CLERGY CORNER: The Buck Stops Here – Observer Newspaper Online

Posted By on July 6, 2017

There is a very moving episode in the Talmud about a man named Elazar Ben Dordaya. This man lived his life with an uninhibited desire to fulfill all of his promiscuous cravings, leaving no stone unturned in his pursuit. He was an addict of the worst kind.

In one particular encounter, the Talmud describes his travel to a distant land when he became aware of a woman he had not yet visited.

After paying a fortune for her services, she sighed and said, As this breath will not return to its place, so too will Elazar Ben Dordaya never be received in repentance.

She basically said to him Elazar, you are doomed you have a one way ticket to hell!

Shaken by her statement, the Talmud relates, Ben Dordaya panicked and searched for a way to redeem his life.

He sat between two mountains and hills and said, Mountains and hills, request mercy for me.

They couldnt help him. There was silence.

He said, Heavens and earth, request mercy for me.

There was silence. They couldnt help him.

He said, Sun and moon stars and constellations, request mercy for me.

There was silence. They couldnt help him.

The Talmud continues the story.

He then said, This matter depends solely on me.

He put his head between his knees and began to tremble from crying and remorse until he died. A heavenly voice came out and declared, Rebbi Elazar Ben Dordaya is ready to enter the world-to-come.

What does this story mean? Why is he asking mercy from mountains, stars, the sun and the moon? What did Elazar Ben Dordaya seek to achieve by turning to the heaven and earth, stars and constellations, mountains and hills for help? How are they going to assist him in repairing his promiscuous addiction?

My friends, what he was really saying is this, Heaven and earth, my addictions, my problems, they are not my fault. They are the fault of my environment, my surroundings, my neighborhood. I blame heaven and earth. I grew up with no friends, no good support system; I was ridiculed. My heaven and earth, my surroundings, were cursed. Of course, I cant be a good husband I cant be a good wife Its not my fault. I cant be a mensch. Of course, I am an addict.

There was silence.

Then he tried, Mountains and valleys, Harim Vegvaot. [Harim also means Horim, parents; Gevaot are mountains, referring to our matriarchs, Migvaot Ashureynu.] Its not my fault; I had a dysfunctional home, terrible parents, and an awful upbringing. Yes, my father was a gambler and an alcoholic whom my mother was dependent. What do you want from me?

There was silence.

And then he said, Kochavim Umazalot stars and constellations, sun and moon, help me. Some people say, I dont have a good karma, I have no mazal no luck. Look at my astrological signs and you will see that I am prone to all bad things. My brother, he has a great job; he has good life. If I were like him, things would have been different.

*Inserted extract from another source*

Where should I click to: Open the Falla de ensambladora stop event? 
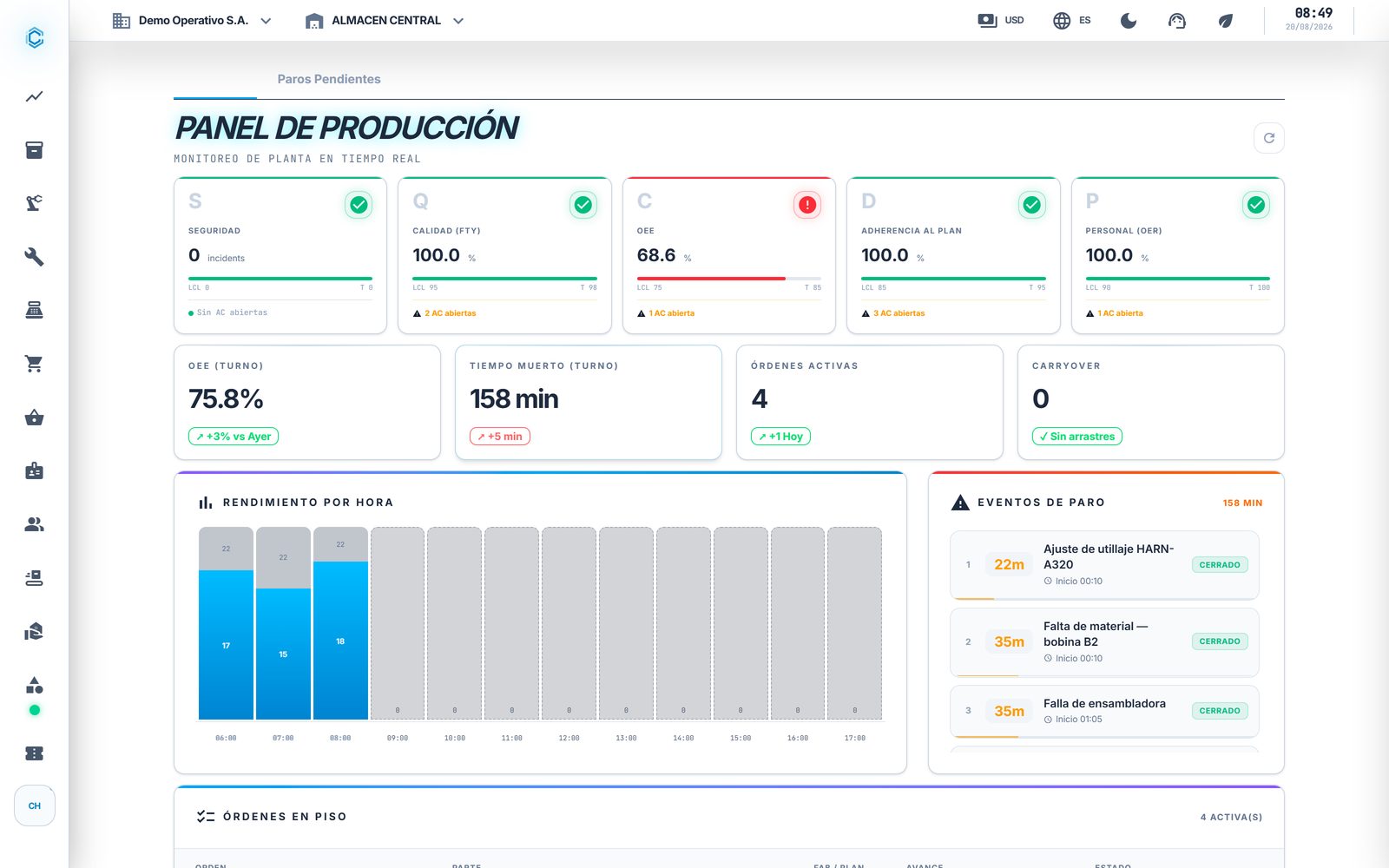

I would be such an understanding husband, a mature human being, a happy person, a calm person, a committed person, but my Karma really did me in. My zodiac ruined me!

But again there was silence.

You know why? Because I am responsible for my life and my decisions. Because the buck stops here. I may have endured serious challenges, but I have the power of my divine soul to choose a good path in life. I cannot blame other people and situations. Happiness, goodness, kindness is my choice in life. I have the choice not to be dictated by fear and addiction, but rather by the desire to do the right thing.

So the end of the story is that Elazar Ben Dordaya gave out a tremendous cry and he said, This is my fault; this matter is not dependent on anybody else, not my environment, not my school, not my teachers, not my parents, not my karma. Its me.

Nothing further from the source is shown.